Peter Dizikes of The New York Times gave a mostly positive review, calling it a "timely and informative survey." However, he criticised Wade's claim that "the development of lactose tolerance shows broadly that 'genes respond to cultural changes'", and posited the alternative view that it is "a case of genes responding to an environmental change produced by society – the abundance of milk-producing cattle – and not to any abstract cultural practice." Dizikes also took issue with Wade's use of the word "race", saying that the "judgment that these regional genetic tendencies constitute 'races' has no deep scientific rationale, either. Such labels are generalizations situated atop a complicated intermingling of populations." The Washington Post columnist Richard Cohen declared that Wade "is a robust and refreshing critic of scientific political correctness."

Another positive review came from far-right political commentator John Derbyshire, who declared in the National Review that:

Before the Dawn is beautifully done, a grand genealogy of modern humanity, rooted in fact but spiced with an appropriate measure of speculation and hypothesis. Even for a reader to whom the material is already familiar – one who, for example, has been following Nicholas Wade's reports in The New York Times – it is well worth the trouble of reading this book for its narrative value, for the elegant way Wade has put it all together as a single compelling story. This is a brilliant book, by one of our best science journalists.
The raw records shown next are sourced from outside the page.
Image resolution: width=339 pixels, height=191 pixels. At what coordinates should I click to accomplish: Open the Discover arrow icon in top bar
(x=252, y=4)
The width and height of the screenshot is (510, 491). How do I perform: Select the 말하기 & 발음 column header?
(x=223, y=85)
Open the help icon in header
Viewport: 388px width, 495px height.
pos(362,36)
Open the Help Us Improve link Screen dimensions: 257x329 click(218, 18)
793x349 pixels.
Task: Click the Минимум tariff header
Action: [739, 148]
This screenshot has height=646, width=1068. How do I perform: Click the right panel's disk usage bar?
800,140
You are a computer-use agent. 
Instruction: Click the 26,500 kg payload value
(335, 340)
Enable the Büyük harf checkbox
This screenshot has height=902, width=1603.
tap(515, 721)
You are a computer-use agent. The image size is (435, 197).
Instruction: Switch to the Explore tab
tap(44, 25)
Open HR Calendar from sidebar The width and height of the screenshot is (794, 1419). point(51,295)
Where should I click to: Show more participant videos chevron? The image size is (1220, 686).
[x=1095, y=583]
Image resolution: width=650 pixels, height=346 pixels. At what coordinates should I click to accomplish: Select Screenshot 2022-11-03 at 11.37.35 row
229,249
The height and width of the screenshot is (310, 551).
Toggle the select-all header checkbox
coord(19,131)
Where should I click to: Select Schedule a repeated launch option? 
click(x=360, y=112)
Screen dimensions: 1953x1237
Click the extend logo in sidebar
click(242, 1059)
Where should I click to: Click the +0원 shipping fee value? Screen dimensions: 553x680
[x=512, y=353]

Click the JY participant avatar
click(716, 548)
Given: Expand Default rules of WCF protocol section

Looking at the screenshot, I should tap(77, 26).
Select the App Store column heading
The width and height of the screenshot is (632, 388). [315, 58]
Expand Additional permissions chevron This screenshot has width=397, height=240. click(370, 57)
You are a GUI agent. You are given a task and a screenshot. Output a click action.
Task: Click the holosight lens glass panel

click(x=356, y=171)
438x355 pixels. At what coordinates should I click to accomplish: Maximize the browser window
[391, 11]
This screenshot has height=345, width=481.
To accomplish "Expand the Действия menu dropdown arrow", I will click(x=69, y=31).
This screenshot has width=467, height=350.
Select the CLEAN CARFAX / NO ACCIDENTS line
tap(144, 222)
Other positive reviews came from Publishers Weekly; Kirkus Reviews, who called the book "meaty, well-written"; and The New York Review of Books, who said that it was "on the whole, a fascinating account of recent scientific findings."

In 2007, the book was given the Science in Society Journalism Award by the National Association of Science Writers. The judges found that Wade's writing was "skillful" in putting together the many findings about human origins in an "engaging" way.